If the union’s demands are not met, industrial action remains a possibility, as its members previously went on strike in 2022 and 2023. While Mr. Kretinsky is “very open” to profit sharing, he does not favor shared ownership. “I don’t think the ownership stake is the right model,” he said. “The logic is: share of profit, yes, [but an] ownership structure creates a lot of complexity. For instance, what happens if the employee leaves? He has shares, he is leaving, he is not working for the company, he [still] needs remunerating.” He emphasized that he preferred to “remunerate the people who are working for the company, and creating value for the company” rather than creating “some anonymous structure.”
The union is also concerned about job losses and changes to the terms and conditions of postal workers’ contracts. Mr. Kretinsky has guaranteed no compulsory redundancies or changes in terms and conditions, but only until 2025. “If we are more successful, and we have more parcels to be delivered, we need not less people, but we need more people,” he said. “So really, job cuts are not part of our plan at all.”
He said if the management, union, and employees work together, “we will be successful.”
Another concern is the potential break-up of the business. The profit for Royal Mail’s parent company last year was entirely generated by its German and Canadian logistics and parcels business, GLS. Royal Mail itself made a loss. Mr. Kretinsky has promised not to split off GLS or load the parent company with excessive debt, although borrowings will rise if the deal goes through.

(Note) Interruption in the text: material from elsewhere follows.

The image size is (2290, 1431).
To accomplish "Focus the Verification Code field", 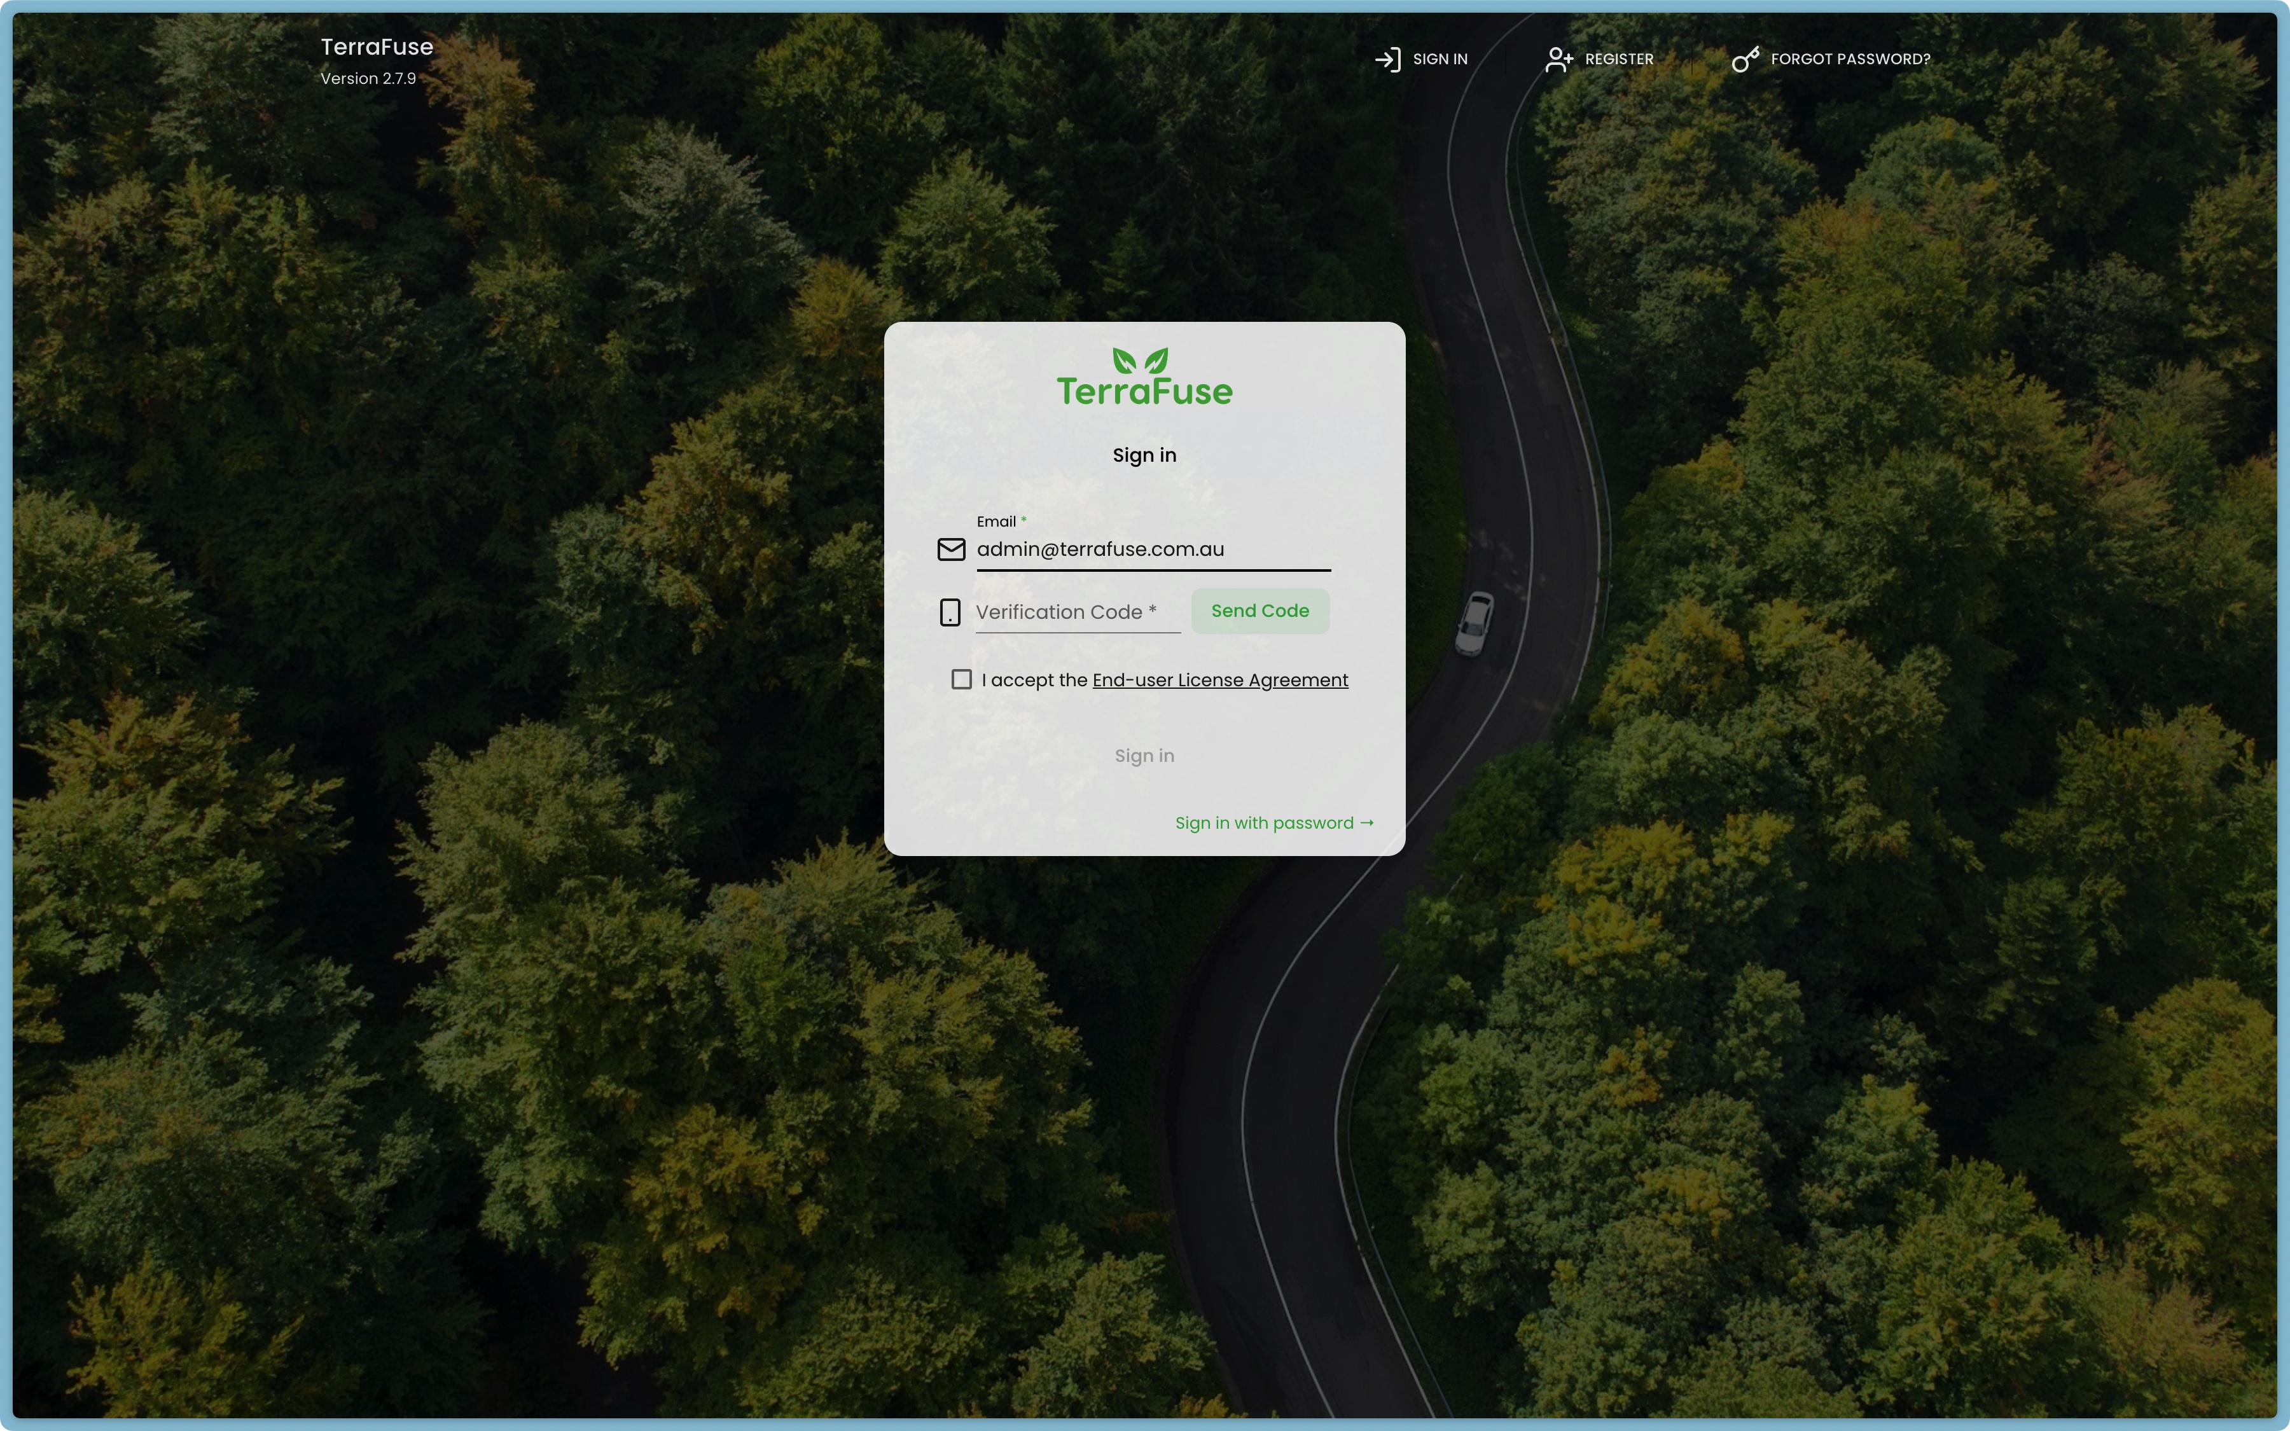I will point(1077,612).
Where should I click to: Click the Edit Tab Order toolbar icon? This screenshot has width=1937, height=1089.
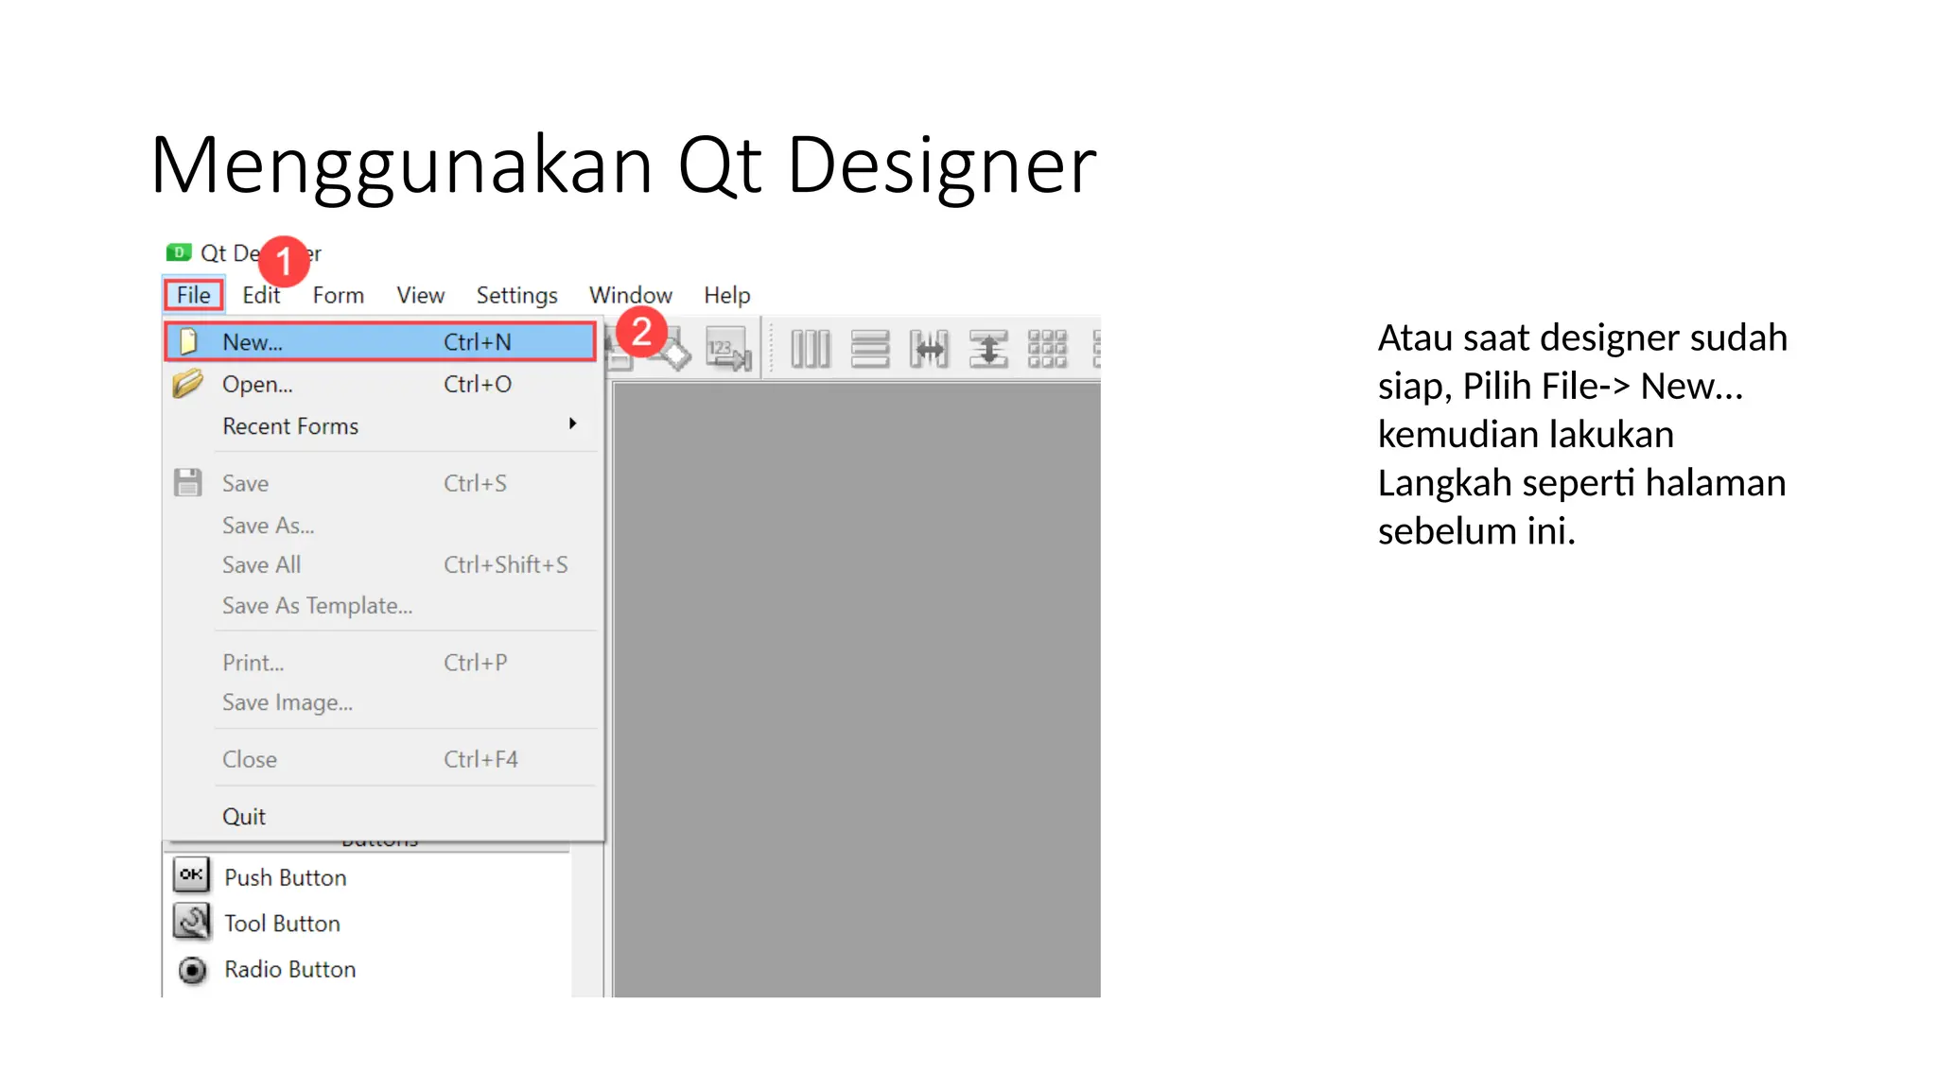point(727,350)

Convincing the CWU remains a challenge. “I can’t think of any other country in the world that would just hand over its entire postal service to an overseas equity investor,” said Dave Ward of the CWU. However, Mr. Kretinsky expressed confidence that the postal unions “understand that we are on the same ship, and that we need this ship to be successful.”
While the union cannot stop the deal, the government has the power to block it under the National Security and Investment Act. Business Secretary Jonathan Reynolds has stated he will scrutinize the assurances and guarantees given and called on Mr. Kretinsky to work constructively with the unions.
Mr. Kretinsky believes that he and the unions are ultimately on the same ship, even if they are not currently on the same page.
Who is Daniel Kretinsky?
Daniel Kretinsky began his career as a lawyer in his hometown of Brno before moving to Prague. He amassed significant wealth through investments in Central and Eastern European energy interests, including Eustream, which transports Russian gas via pipelines through Ukraine, the Czech Republic, and Slovakia. He then diversified into other investments, including an almost 10% stake in UK supermarket chain Sainsbury’s and a 27% share in Premier League club West Ham United. The Czech businessman is worth about £6bn, according to reports.